There are many modern citizens whose blood boils, whose skin crawls, whose brain cells rebel at the mention of that demon-scented word “herbicide.” Synonymous as it is with “toxic,” “poisonous,” “lethal,” “death,” “chemical;” all these bad, horrible, mean words bottled up in a jug of 2.4.D, Atrazine, metolachlor. Naughty words whose one further synonym is “hoe handle.” Was the hoe and the two-row cultivator what killed off Jefferson’s dream of an America of farmers?

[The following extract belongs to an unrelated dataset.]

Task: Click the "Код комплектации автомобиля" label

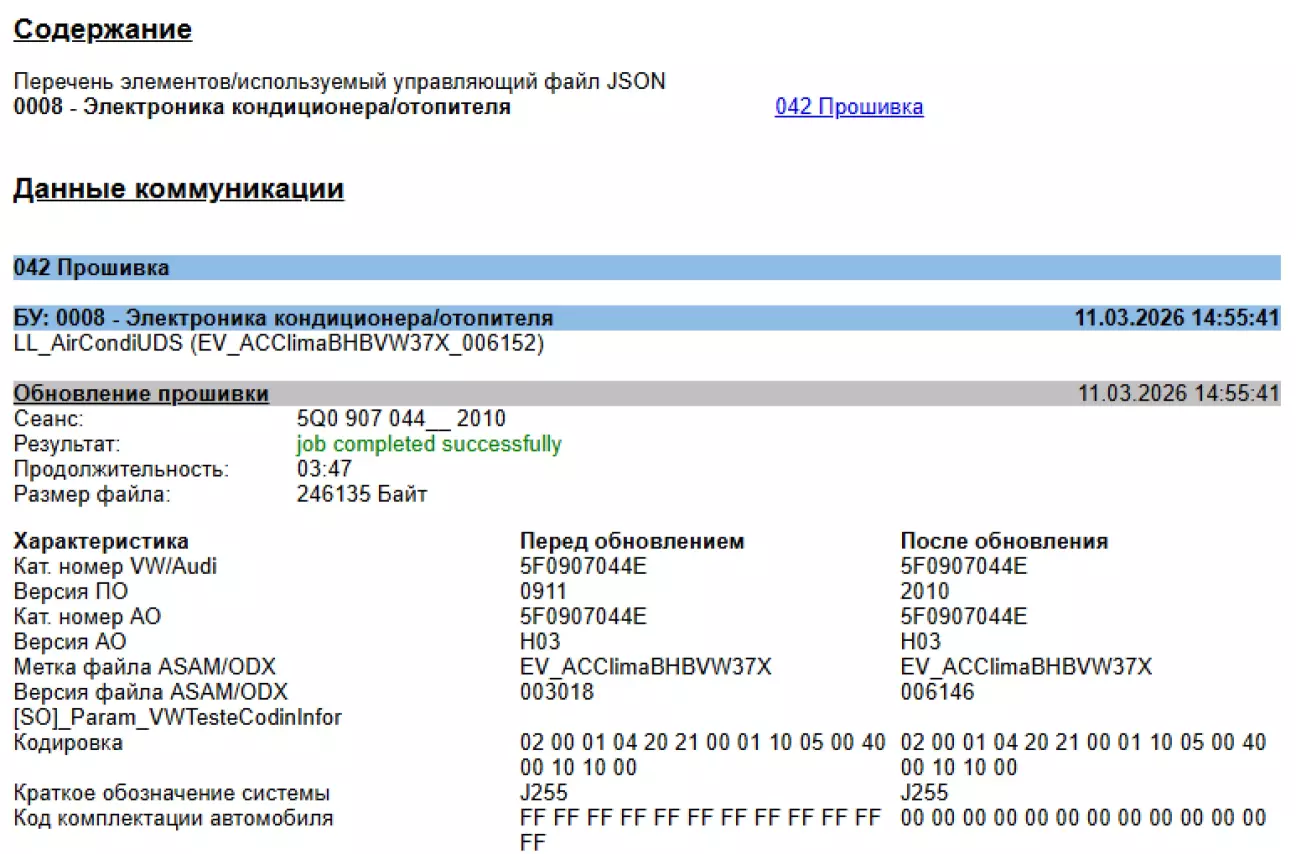Action: click(173, 819)
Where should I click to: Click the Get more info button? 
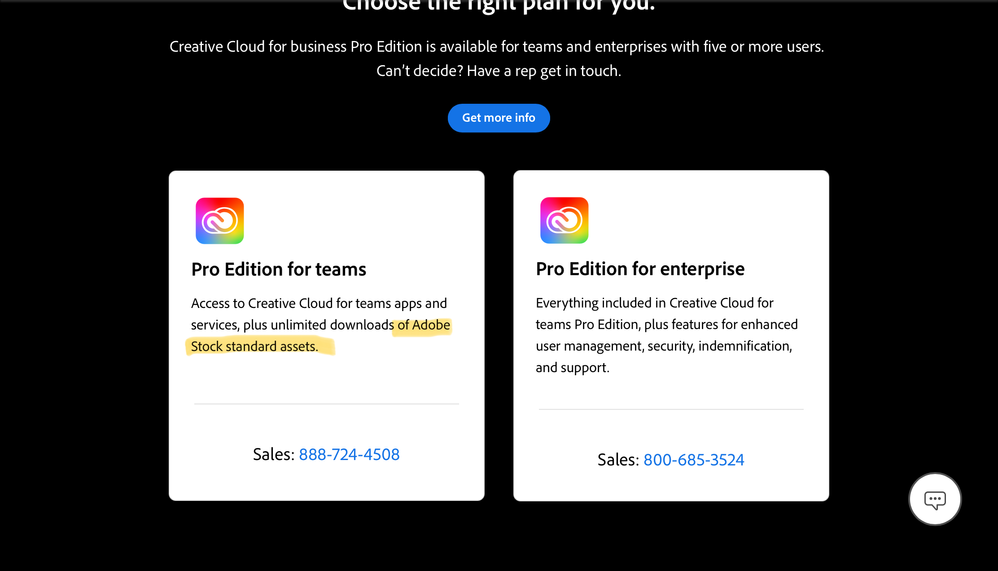click(498, 118)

To farm in the latter half of the 20th century was to witness the birth and rise of chemical weed control, herbicides. The marvel of 2-4-D amine, of atrazine, of glyphosate, most of which are hormones, but were they an animal host we would call pharmaceuticals, fungicides being just wholesale quantities of athlete’s foot powder. Was it a clinical botanist who figured out you could kill grasses with stuff that spared broad leaf plants, and with a little magical chemistry do the reverse, keep the grasses and kill the broad-leafs? Amazing thing that chemistry.

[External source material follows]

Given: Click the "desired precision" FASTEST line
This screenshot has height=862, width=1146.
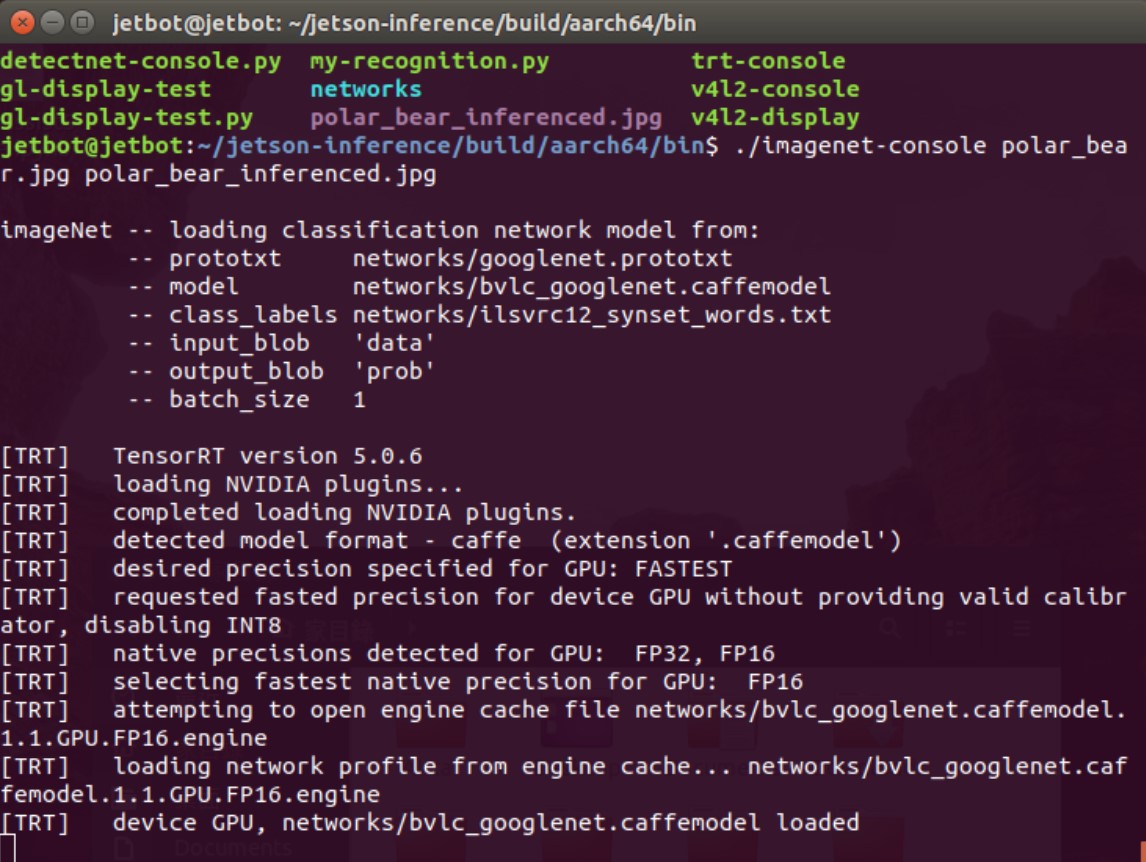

Michael Pollan is a wonderfully literate and modest critic of modern agriculture, if occasionally a tad racist in his attitude toward chemistry, reviling as he does “chemical agriculture.” Which is a fair enough accusation if one is willing also to revile “chemical medicine.” As for “monoculture” that is pretty much the definition of what a field is, and civilization for the last 10,000 years. Corn, wheat, rice, potatoes, manioc, cassava, those are pretty much it, the standard ingredients of human agriculture. Add milk, cheese, eggs, chicken and hogs and we have contrived to run a planet of seven billions quite nicely, a monoculture because that is how the socialized field works. Not to be confused with the deck of cards available to the kitchen garden. That joyous creation, that abiding pleasure but in no way fuels seven billion people who don’t want to devote a couple hours every day to a hoe handle, never mind it would do a lot of those seven billion a world of good.

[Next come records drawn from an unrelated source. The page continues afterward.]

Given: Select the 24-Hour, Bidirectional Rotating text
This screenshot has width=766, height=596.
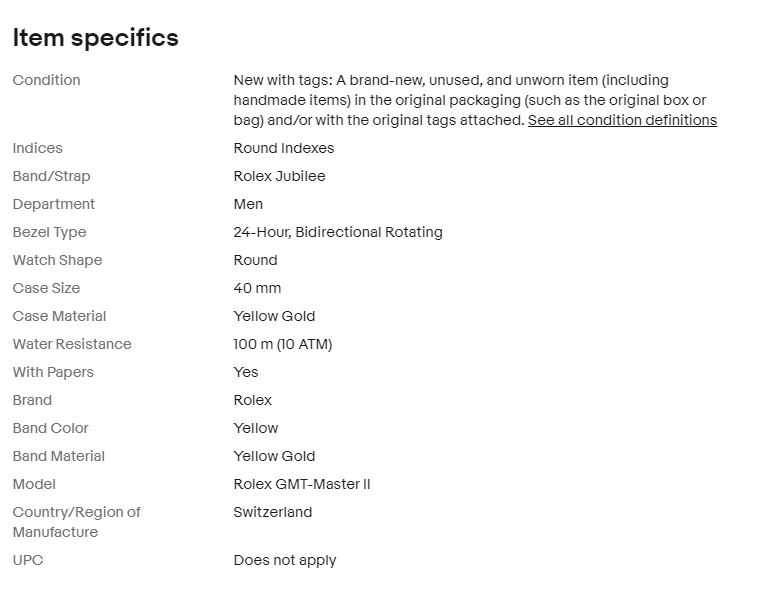Looking at the screenshot, I should coord(338,232).
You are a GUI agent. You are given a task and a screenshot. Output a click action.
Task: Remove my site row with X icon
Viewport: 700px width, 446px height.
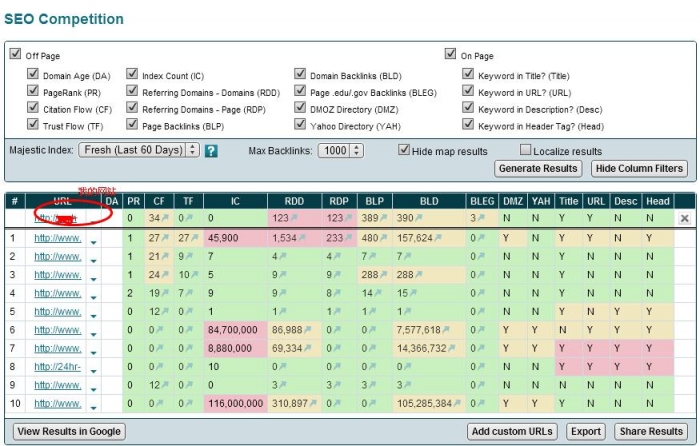pyautogui.click(x=684, y=218)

To propose that it’s time for the mental construct of decent and thoughtful persons to forgive the words “chemical” and “monoculture.” Organic has its virtues, it is also to turn your moral back on a good share of those fellow seven billions, most of whom are inescapably urban and would perish without voluminous monoculture. As a personal philosophy it is comforting to tend a garden “the old way,” to send children to pick off Colorado potato beetles though a portable vacuum cleaner works nicely. As for the field, we long ago found out there aren’t children enough.

The potato acreage in Portage County is the same as a century ago, since then 97 percent of them have gone to town.

When I was a farm kid on the first day of June we hitched up the corn cultivator to the Allis Chalmers’ narrow-front. The frame of this Allis like the frame of every other tractor made came predrilled with holes to fit any of several versions of cultivators. When attached to the tractor with the shields fitted it began its long sentry duty, guarding the fields against the invasive legions of weeds. Forward speed something on the order of 1.5 miles per hour.

Field after field, then to do it all over again, salvo after salvo of cultivation until the corn was that judgmental knee high at which point the crop was on its own as far as weeds are concerned. The arrival of the Fourth of July and Independence Day meant something else to participants who had for the month previous spent every waking hour cultivating at 1.5 miles per hour. Neatly coincident to the speed of the common dust cloud. There were farm kids who left the farm and never came back because of that dust cloud, to become teachers and lawyers and paper makers because of 1.5 miles per hour, that battle against weeds was never won, just fought again.